NanoMalaysia launched Initiative programme for renewable energy

NanoMalaysia Storage Technology Initiative (NESTI) has been launched in Malaysia today by minister of science, technology and innovation Datuk Seri Dr Adham Baba. Led by the ministry of science, technology and innovation (MOSTI) and with NanoMalaysia as the implementing agency, the programme will serve as a national-level platform aimed at developing and commercialising energy storage systems.

These will be used for electric mobility, excess grid, renewable energy and uninterrupted power supply for commercial and domestic use, covering areas like batteries, ultracapacitors, hydrogen storage, energy management systems and battery recycling.

“As the world embraces the urgent need to harvest and store renewable energy, the NESTI programme could not come at a better time.
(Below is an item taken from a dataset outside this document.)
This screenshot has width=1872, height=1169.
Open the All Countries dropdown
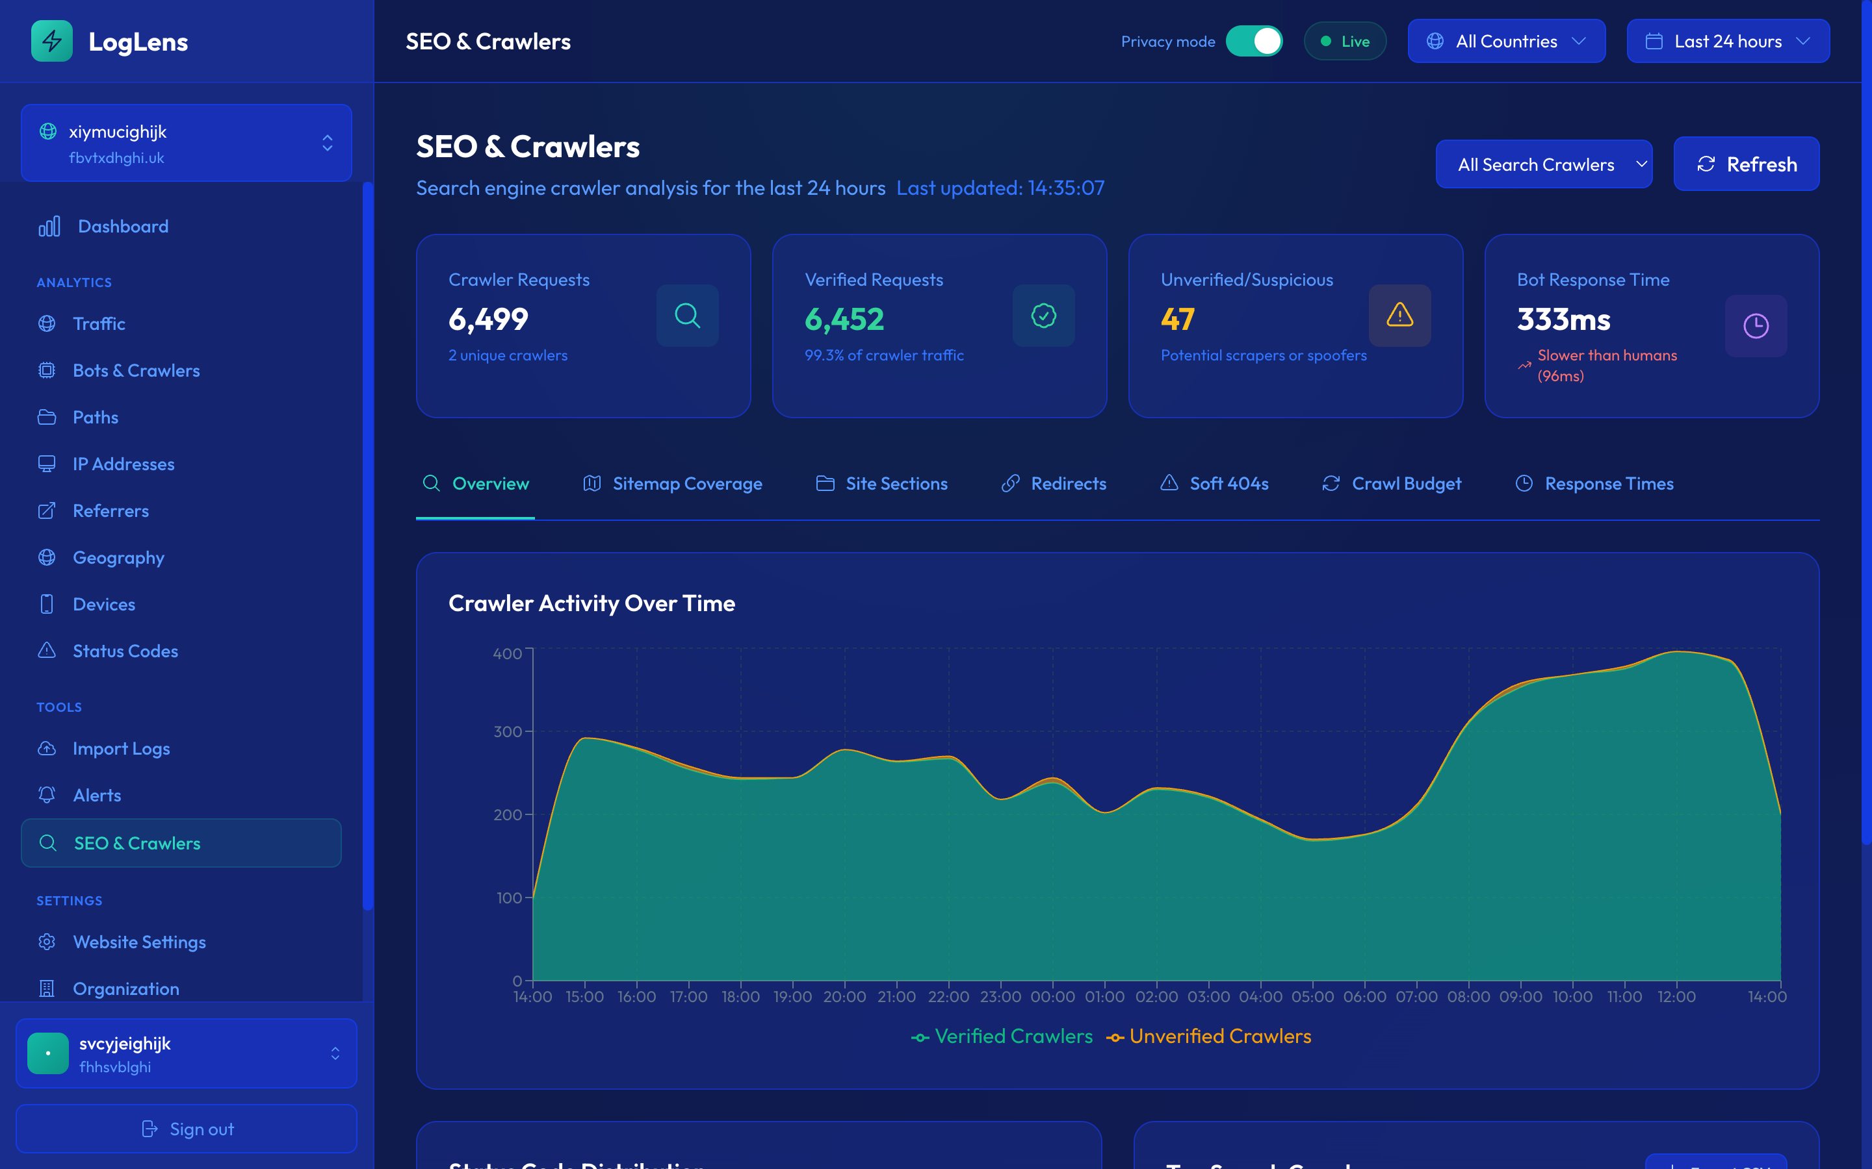(1506, 41)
NanoMalaysia aims to steer the country to transition into a nation producing high technology energy storage components and systems for the aforementioned applications for both domestic consumption and export markets,” said Dr Rezal Khairi Ahmad, CEO of NanoMalaysia.
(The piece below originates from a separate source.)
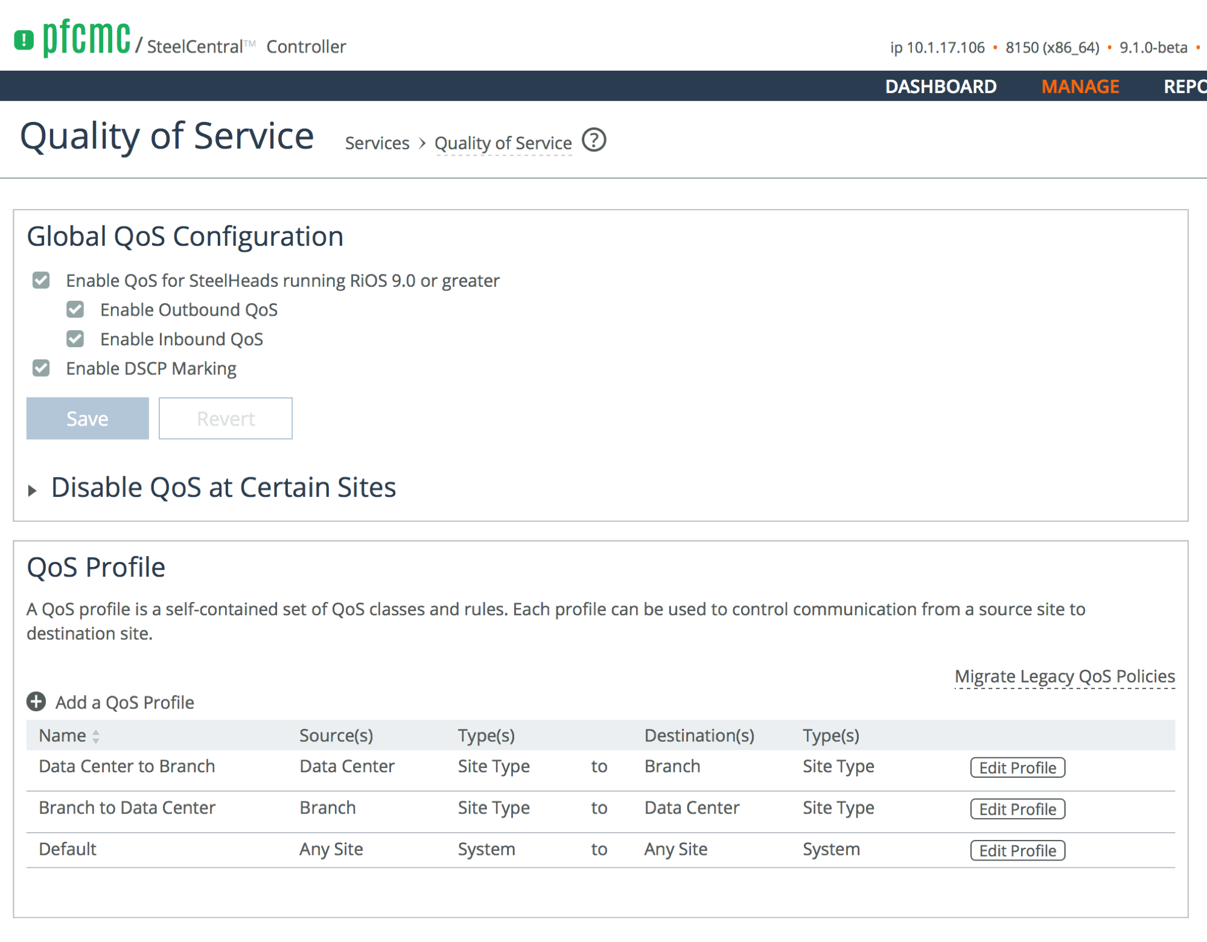
Task: Sort by Name column arrows
Action: (x=95, y=735)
“This is where nanotechnology plays a critical role in providing the performance, reliability and overall efficiency boost,” he continued, adding that NESTI has the potential to promote the use of electric vehicle technology and position the country as a renowned exporter of EV components in the ASEAN region.

Rezal also said the programme is in line with Malaysia’s aspirations to become a high-tech and high-income nation by 2030 and will help the nation reach its 2050 carbon-neutral target. There are economic benefits too, with 6,000 high-value jobs said to be created within the next three years, while the direct impact of projects arising from the programme is set to be at a bare minimum of RM150 million, and that’s before considering the economic spillover effect.

At today’s launch event, NanoMalaysia also demonstrated its Hydrogen and Hybrid Energy Storage System (H2SS) with the HyPER, which is short for Hydrogen-Paired Electric Racecar. Built on a Caterham chassis, HyPER features an electric motor, a lithium-ion battery, graphene-based ultracapacitors, a hydrogen fuel cell stack and a hydrogen generator.

Unlike other hydrogen fuel cell vehicles that have refillable hydrogen tanks to feed a fuel cell stack, HyPER produces hydrogen through a process called hydrolysis in its generator, which is then converted into electric current by the fuel cell to power the electric motor or charge the battery and ultracapacitors. The latter boasts a higher power density and can provide a fast discharge of electricity compared to lithium-ion batteries.

NanoMalaysia says HyPER and its H2SS technology has the potential to drive the Malaysian automotive and transportation sector towards a renewable energy industry, especially green hydrogen energy.